Just to get us up to speed, King Kong Lives begins with the events of the 1976 film. Having been cornered by the military at the top of the World Trade Centre, angry giant ape Kong gently places his human love interest Dwan (Jessica Lange) down on the roof, and prepares to face the buzzing helicopters for one last growl. The pilots open fire, and a mortally wounded Kong falls several hundred feet to the streets below, where he dramatically breathes his last.

Except, King Kong Lives tells us, he didn’t really die at all. Instead, Kong was carted off to the Atlanta Institute in Georgia, where he’s been kept in a coma for the past decade by Dr Amy Franklin (Linda Hamilton). She plans to give the creature an artificial heart once she’s found a suitable donor to provide a blood transfusion – the problem being that giant apes are in short supply in America’s southeast. “Only one thing can save Kong now,” Franklin says gloomily. “A miracle.”

2. There’s a Mrs Kong

Fortunately, dashing explorer Hank Mitchell (Brian Kerwin) stumbles on a colossal giant ape in the jungles of Borneo, and as he excitedly puts it, “It ain’t a him! It’s a her… and a damn good looking one, too!”

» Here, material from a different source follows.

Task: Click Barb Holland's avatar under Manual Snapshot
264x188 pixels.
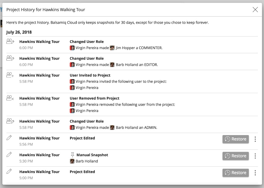Action: [x=72, y=161]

Mitchell calls the creature Lady Kong, and calls up the Atlanta Institute about his discovery. The assorted scientists there are quite excited about the find, particularly as her blood could be used to save Mr Kong. But Dr Franklin sounds a note of caution: the presence of a female giant ape might be too much excitement for the frail Mr Kong to bear.

“We’re not lancing a haemorrhoid here,” Franklin points out. “We’re replacing a heart.”

Franklin’s colleagues, no doubt grimacing inwardly at Franklin’s allusion, promptly ignore her and have Lady Kong flown in on the next transatlantic flight.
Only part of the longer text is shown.